We found that statistical significance was reached in the patients assigned the 55-IU dose by months 1 and 2 for the primary efficacy endpoint using an adjusted P-value. By treatment months 1, 2 and 3, 13.2%, 25.5% and 32.9% of the patients in the 55-IU dose group reached primary efficacy compared with 55%, 16.2% and 25.6% of patients who were assigned saline (P<.001, P=.002, P=.025, respectively).

The treatment effect was confirmed by the key secondary endpoints at both doses and all time points (P≤.01).

Pooled Safety Data
In the pooled safety data, published in the same journal, no serious safety issues were reported after the single injection. Retinal detachment incidence was not statistically different between treatment and placebo groups, with iritis manifesting as an acute self-limited inflammation as the most common adverse event. This occurred in a dose-response fashion, but was not noted to result in a serious adverse event in any treated eye.2

These studies were the first of their kind to evaluate the efficacy of an enzymatic agent for the management of vitreous hemorrhage. The management options currently available are observations and pars plana vitrectomy. Enzymatic vitreolysis offers several potential advantages over the current standard practice, including the ability to diagnose and treat the eye earlier, at a lower cost and with greater patient availability.

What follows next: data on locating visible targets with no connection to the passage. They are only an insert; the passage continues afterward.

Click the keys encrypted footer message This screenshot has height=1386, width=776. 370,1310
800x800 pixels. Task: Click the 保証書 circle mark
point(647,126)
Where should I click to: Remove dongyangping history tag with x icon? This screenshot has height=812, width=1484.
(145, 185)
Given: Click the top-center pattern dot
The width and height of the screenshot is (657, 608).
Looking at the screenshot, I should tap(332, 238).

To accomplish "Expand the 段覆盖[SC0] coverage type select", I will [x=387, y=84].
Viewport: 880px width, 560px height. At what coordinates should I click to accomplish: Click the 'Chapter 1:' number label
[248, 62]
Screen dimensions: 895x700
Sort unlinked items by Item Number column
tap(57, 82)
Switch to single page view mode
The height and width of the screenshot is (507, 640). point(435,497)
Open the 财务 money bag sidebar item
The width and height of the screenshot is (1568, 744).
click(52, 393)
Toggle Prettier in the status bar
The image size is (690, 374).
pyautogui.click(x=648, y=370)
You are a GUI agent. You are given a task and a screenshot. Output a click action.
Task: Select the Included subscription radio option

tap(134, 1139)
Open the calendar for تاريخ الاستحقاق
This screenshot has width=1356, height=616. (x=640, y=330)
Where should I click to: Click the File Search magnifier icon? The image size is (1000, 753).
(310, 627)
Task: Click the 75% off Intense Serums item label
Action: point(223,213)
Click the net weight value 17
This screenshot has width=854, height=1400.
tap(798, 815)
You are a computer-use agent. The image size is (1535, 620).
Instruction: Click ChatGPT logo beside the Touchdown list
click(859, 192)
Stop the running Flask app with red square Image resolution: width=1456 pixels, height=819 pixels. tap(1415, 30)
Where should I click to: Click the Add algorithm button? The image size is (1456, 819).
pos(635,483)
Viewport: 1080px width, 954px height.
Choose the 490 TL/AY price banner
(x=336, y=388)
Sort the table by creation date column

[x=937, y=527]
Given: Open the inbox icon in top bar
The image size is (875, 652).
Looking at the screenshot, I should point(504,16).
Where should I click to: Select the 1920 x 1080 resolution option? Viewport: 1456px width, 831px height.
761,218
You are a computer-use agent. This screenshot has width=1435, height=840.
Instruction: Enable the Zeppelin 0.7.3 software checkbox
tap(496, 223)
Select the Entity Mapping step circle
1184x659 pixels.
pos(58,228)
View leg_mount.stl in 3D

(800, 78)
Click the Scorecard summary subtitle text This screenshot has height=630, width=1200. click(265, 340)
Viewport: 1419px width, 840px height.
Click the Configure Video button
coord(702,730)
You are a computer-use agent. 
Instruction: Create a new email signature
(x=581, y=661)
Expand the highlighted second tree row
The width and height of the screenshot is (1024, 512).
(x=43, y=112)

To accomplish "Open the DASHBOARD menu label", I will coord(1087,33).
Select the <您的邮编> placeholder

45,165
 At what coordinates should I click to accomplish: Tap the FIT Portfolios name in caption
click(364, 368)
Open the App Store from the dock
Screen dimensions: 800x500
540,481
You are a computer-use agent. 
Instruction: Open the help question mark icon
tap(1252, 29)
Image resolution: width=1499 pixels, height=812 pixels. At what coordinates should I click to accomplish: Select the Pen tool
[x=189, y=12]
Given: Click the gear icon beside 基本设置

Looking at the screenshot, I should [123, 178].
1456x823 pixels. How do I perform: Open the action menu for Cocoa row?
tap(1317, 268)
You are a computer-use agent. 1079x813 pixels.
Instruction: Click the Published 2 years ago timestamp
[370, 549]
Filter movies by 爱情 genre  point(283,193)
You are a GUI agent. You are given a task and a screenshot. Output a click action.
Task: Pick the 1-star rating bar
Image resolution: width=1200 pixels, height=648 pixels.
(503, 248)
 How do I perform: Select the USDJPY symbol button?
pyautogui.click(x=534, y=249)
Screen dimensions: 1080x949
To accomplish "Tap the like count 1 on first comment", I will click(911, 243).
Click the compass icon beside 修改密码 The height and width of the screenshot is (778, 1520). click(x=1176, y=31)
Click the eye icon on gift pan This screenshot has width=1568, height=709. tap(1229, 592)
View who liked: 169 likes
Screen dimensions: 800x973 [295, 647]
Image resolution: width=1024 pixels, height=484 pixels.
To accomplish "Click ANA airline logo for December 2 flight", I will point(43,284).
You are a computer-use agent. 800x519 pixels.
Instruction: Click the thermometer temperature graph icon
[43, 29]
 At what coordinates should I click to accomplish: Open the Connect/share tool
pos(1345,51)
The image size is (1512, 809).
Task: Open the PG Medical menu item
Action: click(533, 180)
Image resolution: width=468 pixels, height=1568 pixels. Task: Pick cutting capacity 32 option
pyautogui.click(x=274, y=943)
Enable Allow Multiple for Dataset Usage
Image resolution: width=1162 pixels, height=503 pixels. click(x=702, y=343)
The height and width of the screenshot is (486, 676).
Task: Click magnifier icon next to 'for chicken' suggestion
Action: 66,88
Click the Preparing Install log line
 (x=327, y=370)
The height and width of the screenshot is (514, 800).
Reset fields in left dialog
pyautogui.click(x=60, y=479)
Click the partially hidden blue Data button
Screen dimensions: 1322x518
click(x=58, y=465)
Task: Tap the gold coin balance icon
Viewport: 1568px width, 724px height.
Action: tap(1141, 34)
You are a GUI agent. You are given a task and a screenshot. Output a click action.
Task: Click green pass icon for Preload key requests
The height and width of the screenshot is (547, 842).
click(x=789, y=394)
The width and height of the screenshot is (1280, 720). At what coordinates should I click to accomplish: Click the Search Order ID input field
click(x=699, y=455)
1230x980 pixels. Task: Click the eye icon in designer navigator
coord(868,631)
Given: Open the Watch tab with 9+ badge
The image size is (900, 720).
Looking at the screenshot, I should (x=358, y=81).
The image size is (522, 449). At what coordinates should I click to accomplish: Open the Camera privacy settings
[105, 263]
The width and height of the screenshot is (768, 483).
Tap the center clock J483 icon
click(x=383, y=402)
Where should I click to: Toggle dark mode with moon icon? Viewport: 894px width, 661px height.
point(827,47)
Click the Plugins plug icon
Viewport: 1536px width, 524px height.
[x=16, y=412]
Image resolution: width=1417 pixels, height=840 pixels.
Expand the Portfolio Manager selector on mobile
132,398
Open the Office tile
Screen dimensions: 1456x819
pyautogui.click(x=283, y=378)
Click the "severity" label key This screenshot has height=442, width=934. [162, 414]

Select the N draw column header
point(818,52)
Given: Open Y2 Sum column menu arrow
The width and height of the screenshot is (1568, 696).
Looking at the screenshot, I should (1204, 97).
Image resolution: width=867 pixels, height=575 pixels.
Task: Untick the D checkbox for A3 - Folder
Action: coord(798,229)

Although the primary endpoint was to be achieved by month 3, it was seen as early as month 1, the earliest time point at which efficacy was assessed, and through month 2 in a statistically significant proportion of patients treated with a single injection of 55 IU.

Key Secondary Endpoints
We found that the relative difference in the primary efficacy of 55 IU ovine hyaluronidase compared with saline was greater by month 1. Also, the relative difference by month 2 was greater than by month 3. The three key secondary endpoints are corroborative of this finding: The endpoints were reached with statistical significance by month 1 and persisted through month 3 (Table 2).

Although the initial management of vitreous hemorrhage is often conservative, there is evidence that early clearance of vitreous hemorrhage is associated with improved long-term preservations of useful vision and an improved quality of life. For some patients, a nonsurgical option may restore vision at an earlier time point and positively impact their quality of life. 

Baruch D. Kuppermann, MD, PhD, is in the department of ophthalmology at the University of California, Irvine. Dr. Kuppermann is a member of the Retina Today editorial board. He disclosed that he is a consultant for Ista Pharmaceuticals. He may be reached at bdkupper@uci.edu.

1. Kuppermann BD, Thomas EL, de Smet MD, Grillone LR. Pooled efficacy results from two multinational randomized controlled clinical trials of a single intravitreous injection of highly purified ovine hyaluronidase (Vitrase) for the management of vitreous hemorrhage. Am J Ophthal. 2005;140:573-584.
2. Kuppermann BD, Thomas EL, de Smet MD, Grillone LR. Safety results of two phase 3 trials of an inravitreous injection of highly purified ovine hyaluronidase (Vitrase) for the management of vitreous hemorrhage. Am J Ophthal. 2005;140(4):585-597.